It must be the time of year but I’m boracic lint – there I’ve said it.
Not only has Christmas – and all that frippery – wiped me out of ready cash but I’ve had a succession of bills on my small flat with sea views (distant) in the Edwardian spa town of Felixstowe to cough up for – well, the gas bill; and I must be warm.
Anyway, I celebrated a little win at the bingo on Sunday night – my numbers came up you see – which didn’t go amiss and with 100 smackeroos, less the cost of a steak pie, chips and gravy, in my back pocket I almost skipped out of the place.
But by the time I’d paid back a fiver to my sister Claire, who enjoys murder mysteries and wants to marry a farmer, filled up with fuel and bought my weekly shop – a bottle of gin and a packet of cornflakes – it was all but gone.
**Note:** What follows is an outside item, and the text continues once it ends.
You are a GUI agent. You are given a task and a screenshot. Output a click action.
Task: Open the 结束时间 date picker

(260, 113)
So, dear readers, in a bid to save some spondulix – a lovely old word my grandmother used to use – I’ve bought a lottery ticket and stopped smoking – yet again – and am now on day four officially and day six unofficially if you count a little lapse.
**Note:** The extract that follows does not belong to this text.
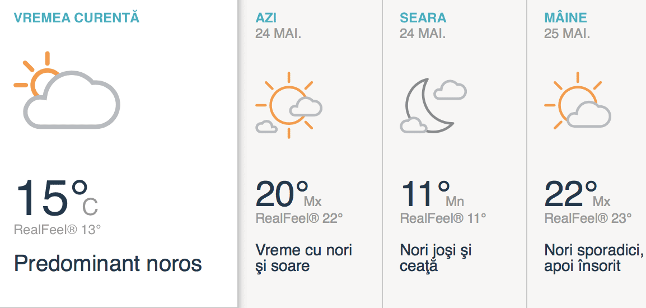Click tomorrow's RealFeel 23° value
The width and height of the screenshot is (646, 308).
[588, 218]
I feel much better and less tired.
As regular readers will know I have fought and lost the battle with this insidious drug many a time.
But my Mum, who worries about me, wants me to stop so I’m giving it another go.
In the meantime I haven’t stopped eating – another battle I am constantly fighting – and my plain-speaking-photographer-friend Lucy has been advising me on cutting out crisps.
This week we motored together to Melton to visit a wholefood and eco store called Poppy’s Pantry – a social enterprise which was most interesting to find out about.
While I was there I took the opportunity to don an apron and step into the catering van – fulfilling a somewhat strange but long held ambition to discover what they are like from the inside looking out.
I rustled up a few bacon baps – well mine had an egg as well as I felt the need for protein – under the watchful eye of a young lady called Michelle who made sure I washed my hands and didn’t burn too much.
Lucy, who is a vegetarian and doesn’t eat bacon, had a cup of builder’s tea instead, as she does.
As usual I threw myself into the experience but handed back the apron and legged it before the morning rush came, in case it turned out to be too much like hard work.